和歌山県にある動物のテーマパーク、「アドベンチャーワールド」。立地の良さや利便性で劣りつつも、世界最大の旅行口コミサイトで「日本一の動物園」に選ばれるなど、国際的に高い評価を受けています。しかし開園当初からずっと順風満帆だったわけではありません。なぜ高評価を得るまでに至ったのでしょうか? 理由の一つとして、同施設の運営会社アワーズの社長は「社員がいきいきと働いていること」を挙げています。その素地となったのは「理念経営」の導入でした。日本一となった背景を大公開。※本連載は、山本雅史氏の著書『笑顔あふれるテーマパークの秘密』(幻冬舎MC)より一部を抜粋・再編集したものです。

自らが「動く理念」になる…理念を共有する仕組み

企業理念が決まれば、次にすべきことは社内に浸透させることです。ただ、それにあたって私が大事にしたのは「強制はしない」ということでした。

 

人は無理に押し付けられると反発します。あからさまに態度には出さないものの、適当にやり過ごしてしまうことにもなりがちです。それはかつての私が経験したことでもありました。

 

「理念経営を始めます。全員、従ってください」

 

これではダメなのです。

 

「理念経営を始めます。理念は『こころでときを創るSmileカンパニー』です。まずは私から実践します」

 

まずは理念を共有すること、共有する仕組みをつくること。そして自ら「動く理念」になることが必要だと考えました。
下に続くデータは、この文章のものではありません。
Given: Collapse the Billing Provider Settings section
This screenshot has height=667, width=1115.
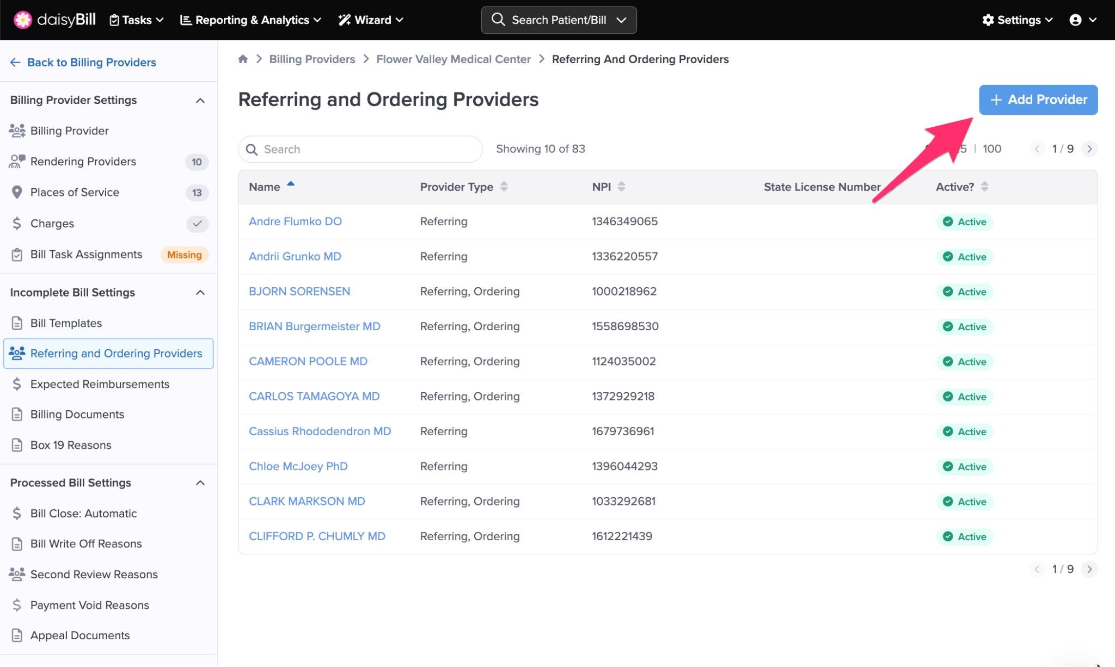Looking at the screenshot, I should tap(200, 101).
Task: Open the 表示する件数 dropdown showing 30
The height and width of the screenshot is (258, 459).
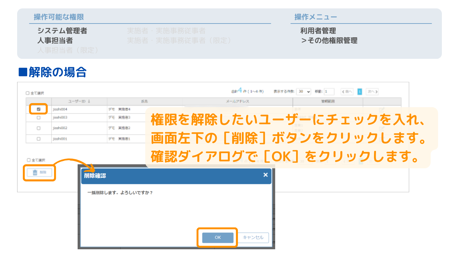Action: [x=303, y=91]
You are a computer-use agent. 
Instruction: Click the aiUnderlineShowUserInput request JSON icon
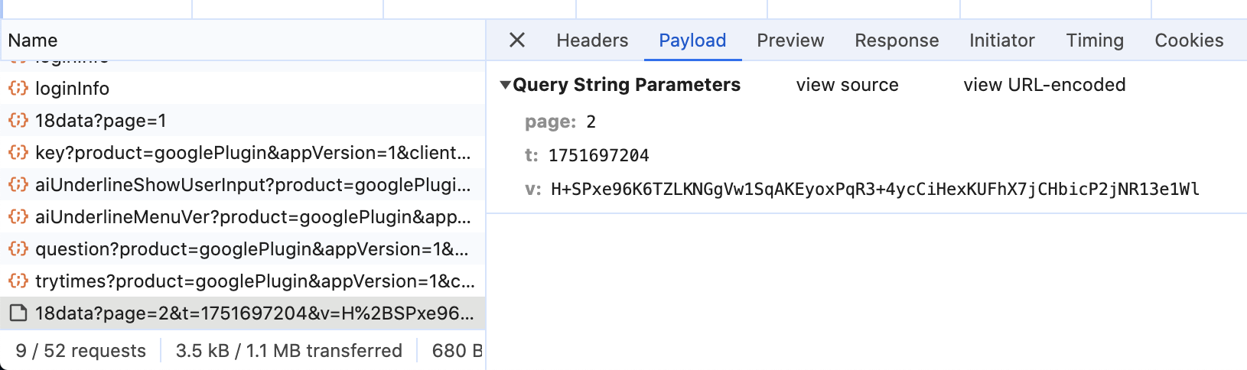18,185
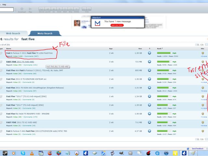Screen dimensions: 208x156
Task: Click the Download arrow in the top toolbar
Action: coord(22,9)
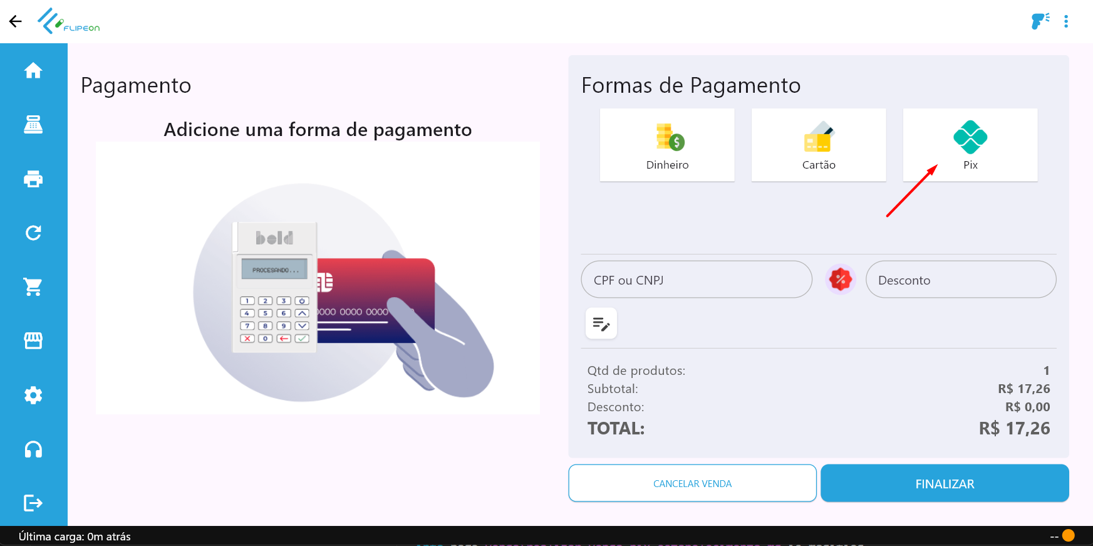This screenshot has height=546, width=1093.
Task: Click the CPF ou CNPJ field
Action: [697, 280]
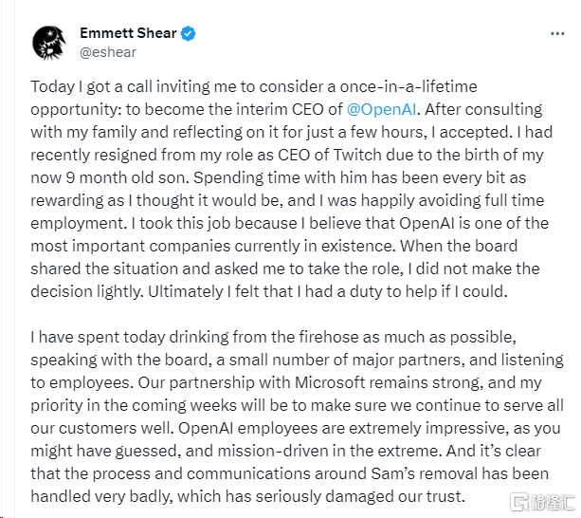
Task: Click the watermark logo icon at bottom right
Action: [x=518, y=502]
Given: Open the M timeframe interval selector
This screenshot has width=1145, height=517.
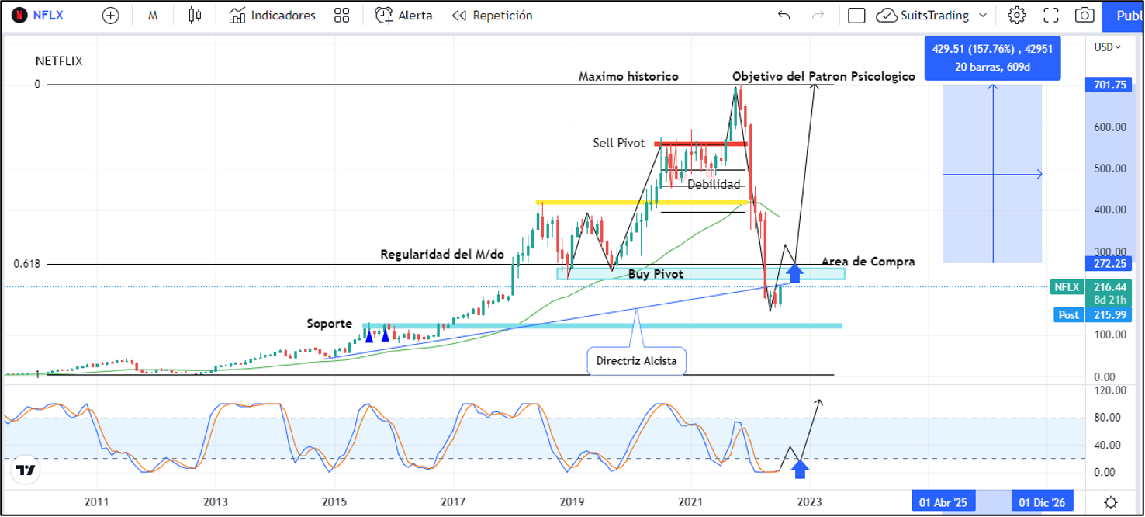Looking at the screenshot, I should click(153, 16).
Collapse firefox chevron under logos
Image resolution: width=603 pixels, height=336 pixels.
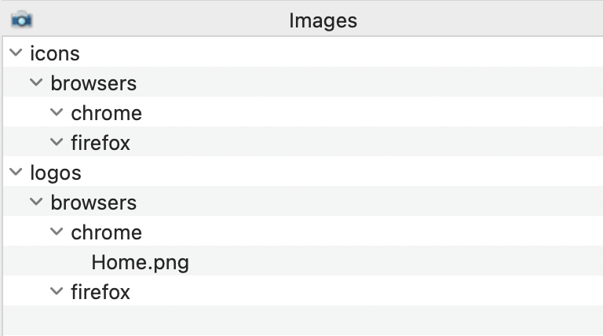57,291
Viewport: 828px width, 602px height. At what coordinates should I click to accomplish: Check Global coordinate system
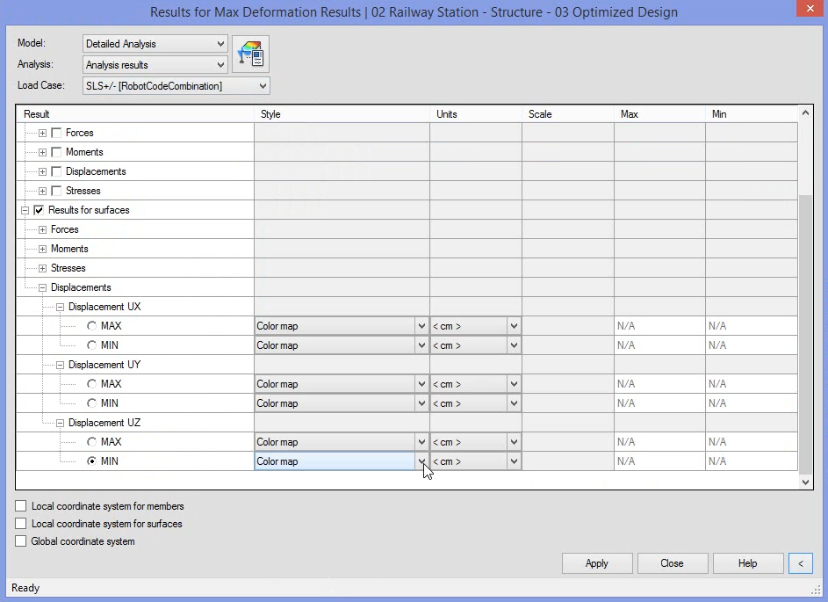[x=20, y=541]
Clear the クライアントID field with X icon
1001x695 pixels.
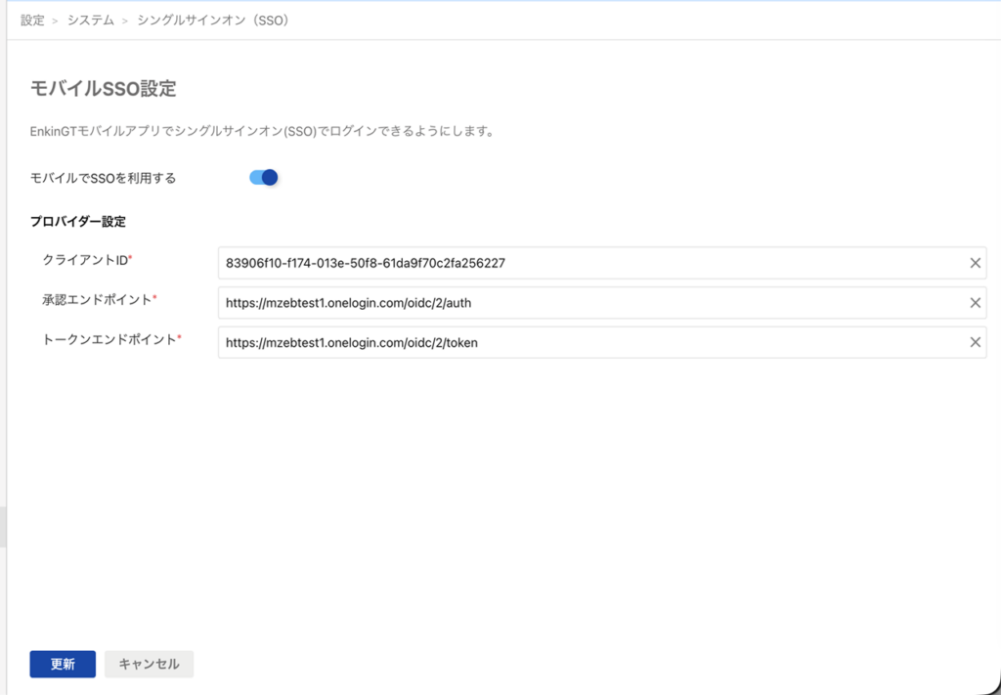(975, 263)
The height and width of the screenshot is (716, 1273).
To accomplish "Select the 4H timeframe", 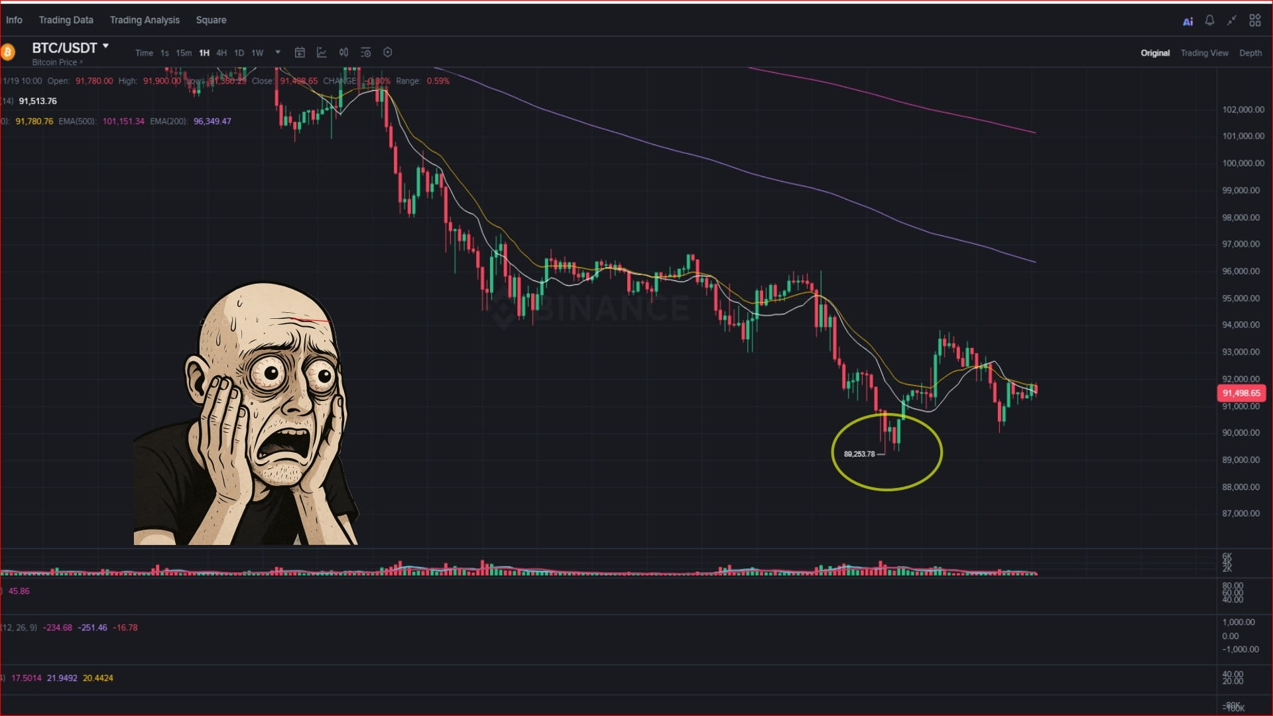I will tap(221, 53).
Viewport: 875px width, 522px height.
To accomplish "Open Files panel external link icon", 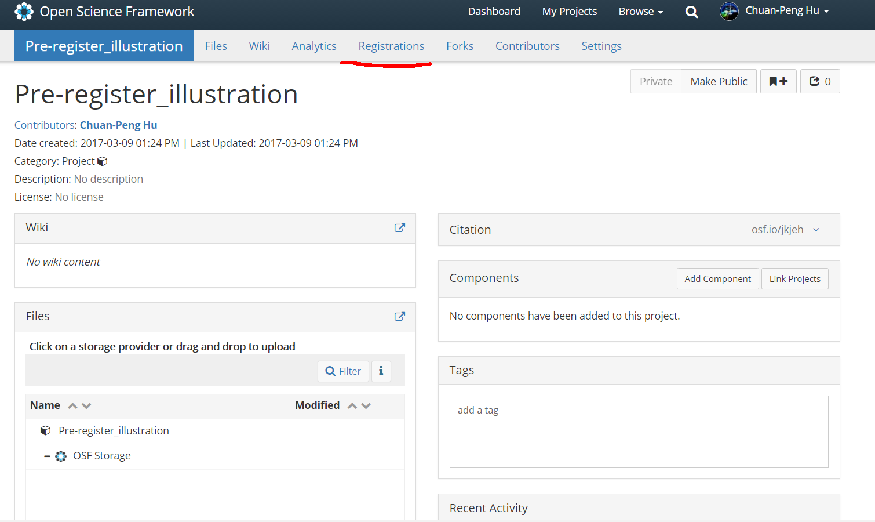I will pyautogui.click(x=399, y=317).

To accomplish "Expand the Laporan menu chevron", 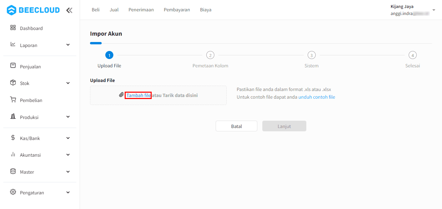I will point(68,45).
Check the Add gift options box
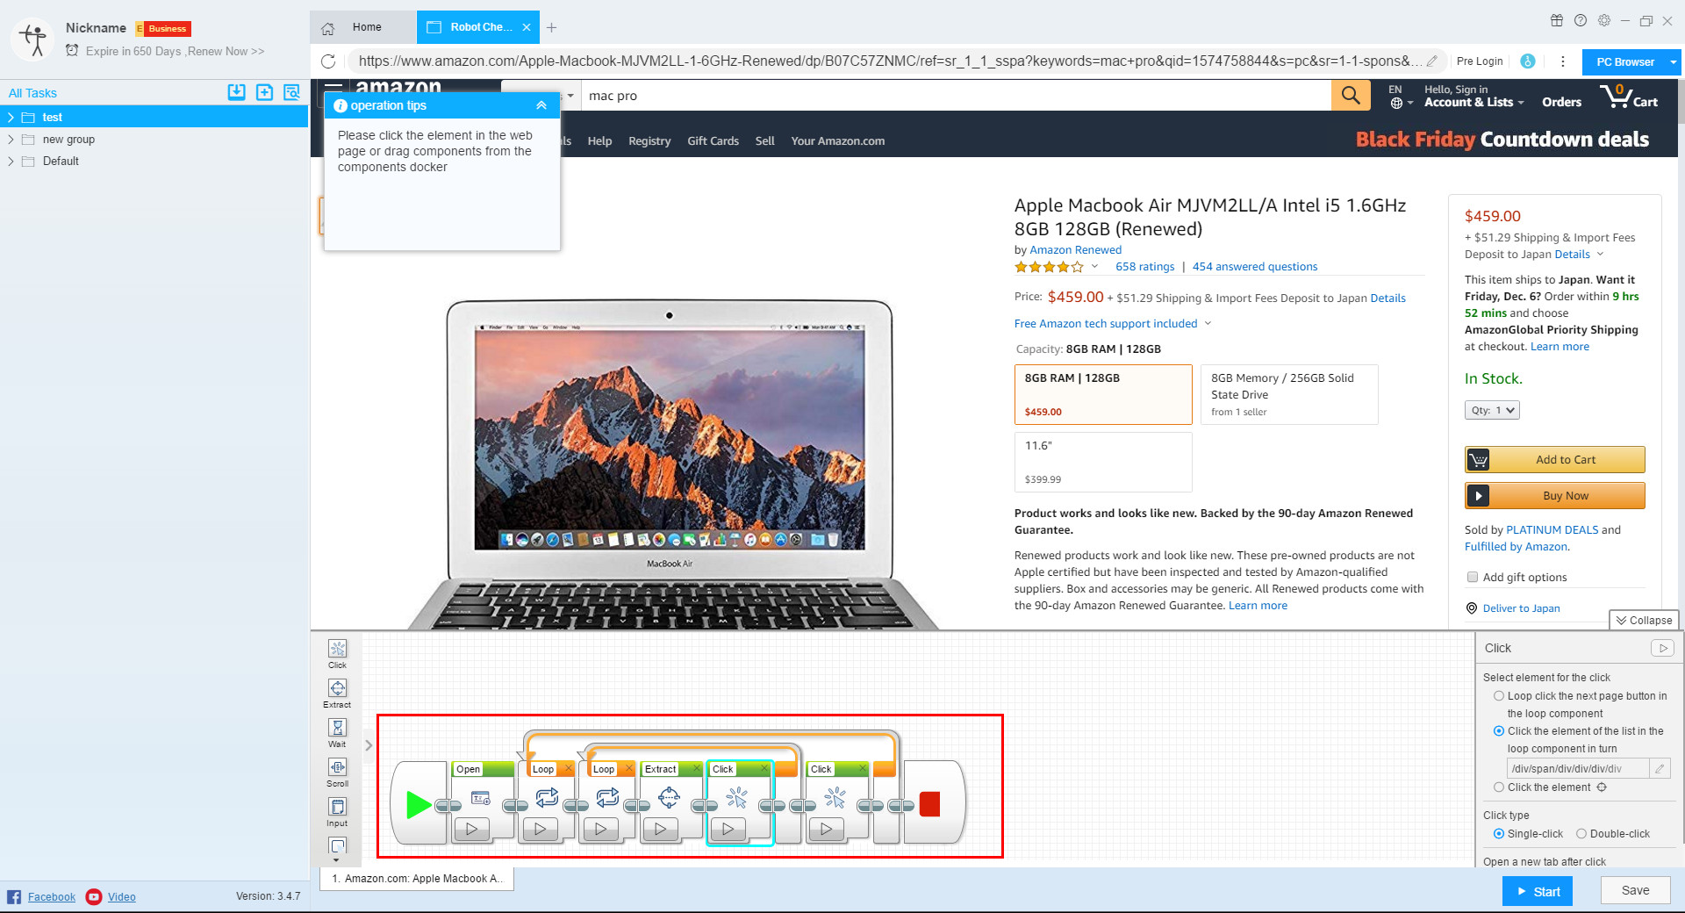The image size is (1685, 913). 1473,577
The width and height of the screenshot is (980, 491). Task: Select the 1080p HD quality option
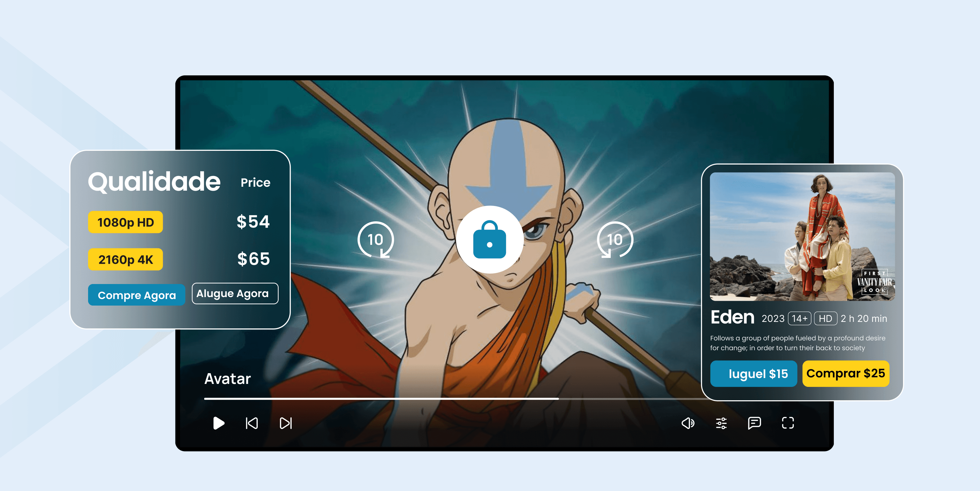click(125, 222)
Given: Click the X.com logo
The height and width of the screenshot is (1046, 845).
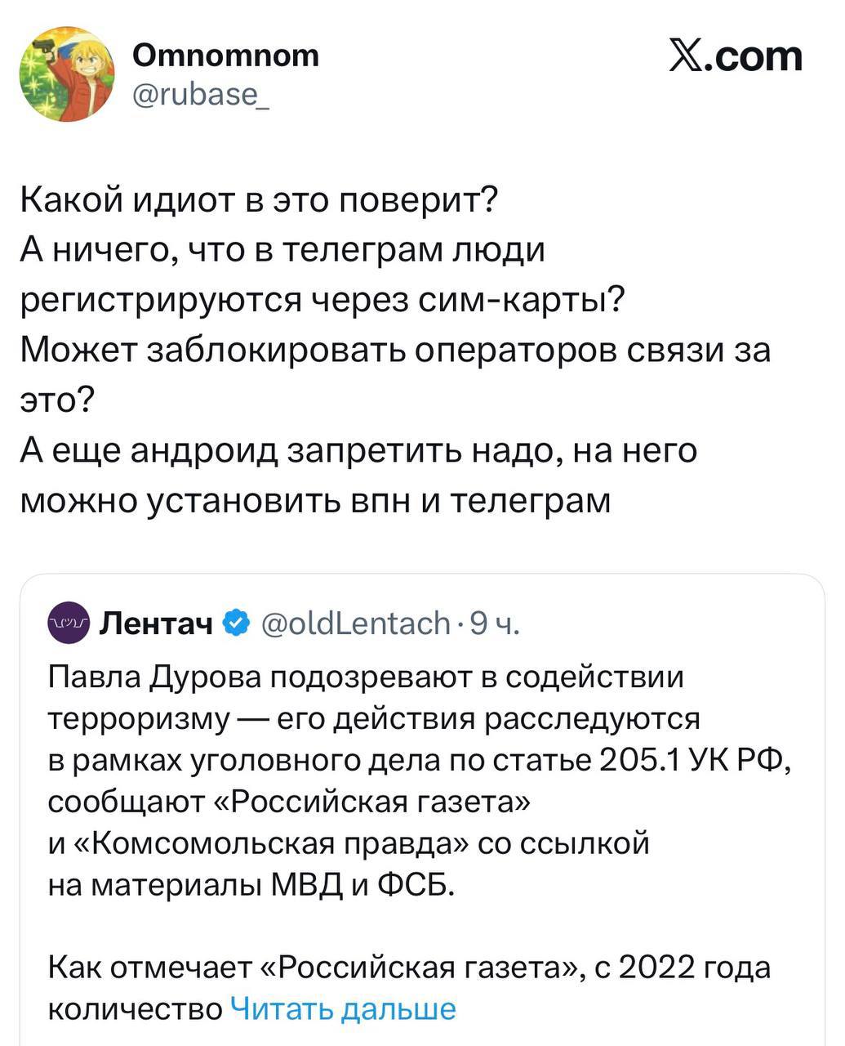Looking at the screenshot, I should [735, 57].
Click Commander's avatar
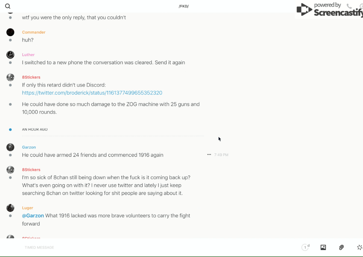 [x=10, y=32]
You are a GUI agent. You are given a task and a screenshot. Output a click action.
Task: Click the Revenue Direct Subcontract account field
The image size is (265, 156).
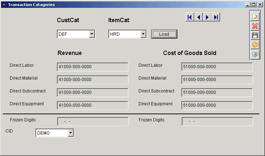pos(92,92)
その私の姿勢に共感してくれる社員が一人でも二人でも増えていってくれれば、それで良いと考えたのです。

理念を浸透させるには「共感」が必要

当時、社員たちの反応は「また何か始めたようだぞ…」というものでした。遠巻きに様子をうかがっている人もいたと思います。私は彼らに理念経営に関する話をし、強制することはないと明言しました。ただし強制はしないものの、一つだけお願いをしました。

 

それは「5年後10年後のことを考える時間をつくってください」ということです。自分が所属するセクションの将来あるべき姿を考えてみてほしいと頼んだのです。それは「ビジョンミーティング」というかたちで、研修的な位置づけとして実行してもらうことにしました。これが共有する仕組みであり、共感していただく機会です。

 

もともとアドベンチャーワールドで働く社員には「動物が好き」「テーマパークが好き」という人が多く、その根底には「人に喜んでもらうことがうれしい」という心を持っています。ただ、これまではその方向性が整理されていなかったため、統一感のない状態が生まれてしまっていたわけです。

 

理念経営は、もともと大切にしていたことをこれからも大切にしていく。そして、それを明文化し再定義することで、一つの方向性を明確にするだけのことでした。大きなベクトルを示し、その枠内で個々ができることを考え実践する環境をつくる。まずはそれが必要だと考えたのです。

 

理念経営への共感が社員たちの中で生まれたら、もともとのポテンシャルが高いので、大きなうねりになると私は信じていました。そのきっかけづくりとしてビジョンミーティングを行ってもらったのです。